However, most insiders agree that a reversal of fortunes is some way off. At best, some investors will get to know the bottom value of their assets. Declining prices should continue over the early part of 2009, and moves towards consolidation in the real estate and banking sectors are expected. Lending conditions are also making it difficult for consumers to take advantage of easing prices. Anxious developers are coming up with innovative solutions to navigate the crisis and investors who have bought up more units than they can digest are pooling resources to secure at least some units.
The speed of recovery, insiders say, will depend on three factors: liquidity, customer confidence and supply management. The EFG Hermes 2008 UAE research book says the weakness in real estate has created a significant overhang in the market. “Prices will decline 15-20 percent over 2009, though we fear the high level of speculation could lead to a stronger and more front-ended decline,” it says. There are concerns about the direct impact on listed financials and real estate companies, as well as from the indirect impact through bankruptcies and unemployment. The contagion of global recession and stock market crash may further compound the problem even though, interestingly, not everyone blames these alone for the present unsavory conditions.

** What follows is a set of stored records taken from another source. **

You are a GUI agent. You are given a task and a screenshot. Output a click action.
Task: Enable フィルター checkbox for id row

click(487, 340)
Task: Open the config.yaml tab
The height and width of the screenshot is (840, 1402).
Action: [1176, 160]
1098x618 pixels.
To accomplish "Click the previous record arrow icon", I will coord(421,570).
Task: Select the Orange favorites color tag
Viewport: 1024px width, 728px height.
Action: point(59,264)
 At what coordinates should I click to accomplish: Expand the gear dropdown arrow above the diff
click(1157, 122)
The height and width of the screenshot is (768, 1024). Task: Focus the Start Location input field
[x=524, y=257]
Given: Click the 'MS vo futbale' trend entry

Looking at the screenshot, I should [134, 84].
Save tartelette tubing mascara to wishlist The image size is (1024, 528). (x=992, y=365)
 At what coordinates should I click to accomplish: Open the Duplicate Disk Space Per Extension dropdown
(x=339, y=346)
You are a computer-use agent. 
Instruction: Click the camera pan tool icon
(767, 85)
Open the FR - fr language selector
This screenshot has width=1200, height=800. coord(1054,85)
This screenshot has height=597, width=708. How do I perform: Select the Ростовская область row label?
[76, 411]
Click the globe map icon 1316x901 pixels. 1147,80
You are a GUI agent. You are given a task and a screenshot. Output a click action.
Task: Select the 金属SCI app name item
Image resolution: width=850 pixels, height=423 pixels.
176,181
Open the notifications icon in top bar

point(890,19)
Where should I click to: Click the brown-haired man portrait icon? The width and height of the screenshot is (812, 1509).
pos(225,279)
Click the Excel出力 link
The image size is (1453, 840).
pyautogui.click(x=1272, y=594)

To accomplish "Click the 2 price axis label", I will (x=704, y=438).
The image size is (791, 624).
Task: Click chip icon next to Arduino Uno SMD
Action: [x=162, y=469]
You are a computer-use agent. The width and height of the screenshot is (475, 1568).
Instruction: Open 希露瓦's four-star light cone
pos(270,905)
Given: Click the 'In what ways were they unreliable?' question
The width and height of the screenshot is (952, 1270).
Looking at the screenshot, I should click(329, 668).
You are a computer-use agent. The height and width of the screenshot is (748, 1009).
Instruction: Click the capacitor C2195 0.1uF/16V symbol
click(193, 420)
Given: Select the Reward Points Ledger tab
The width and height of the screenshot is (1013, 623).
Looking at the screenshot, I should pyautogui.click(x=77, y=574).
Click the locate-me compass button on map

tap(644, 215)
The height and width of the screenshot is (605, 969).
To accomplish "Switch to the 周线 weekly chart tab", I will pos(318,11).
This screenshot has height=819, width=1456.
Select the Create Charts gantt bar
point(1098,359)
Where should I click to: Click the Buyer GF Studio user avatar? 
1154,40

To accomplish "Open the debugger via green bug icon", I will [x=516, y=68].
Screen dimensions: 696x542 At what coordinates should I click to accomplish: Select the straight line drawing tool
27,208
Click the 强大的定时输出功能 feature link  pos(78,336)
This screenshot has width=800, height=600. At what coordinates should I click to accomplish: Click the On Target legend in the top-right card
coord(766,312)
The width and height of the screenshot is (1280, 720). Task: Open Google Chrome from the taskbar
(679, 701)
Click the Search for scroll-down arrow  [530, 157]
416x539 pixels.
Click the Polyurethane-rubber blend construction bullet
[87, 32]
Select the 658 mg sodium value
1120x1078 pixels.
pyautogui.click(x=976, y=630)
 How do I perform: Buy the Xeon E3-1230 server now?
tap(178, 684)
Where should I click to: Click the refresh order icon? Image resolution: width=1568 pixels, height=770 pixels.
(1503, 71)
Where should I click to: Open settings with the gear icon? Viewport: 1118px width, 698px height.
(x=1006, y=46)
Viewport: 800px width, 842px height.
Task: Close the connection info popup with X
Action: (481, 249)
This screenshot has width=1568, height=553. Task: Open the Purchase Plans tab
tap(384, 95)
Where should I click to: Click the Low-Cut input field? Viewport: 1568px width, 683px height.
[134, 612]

Analysts say the global financial crisis was only a catalyst, which gave life to a pre-existing problem. “It was an off-balance sheet type of leverage in terms of the way these projects were marketed in the region with payment plans, very little upfront money, and then people were able to flip,” says Robert McKinnon, managing director of research at Al-Mal Capital. If it were not for the credit crisis, he says, there would have been a multitude of crises. “Eventually it would have come to an end when people had to buy to live in [Dubai], and prices would have been out of sync with affordability. The credit crisis just brought forward the affordability issue before completion,” he says.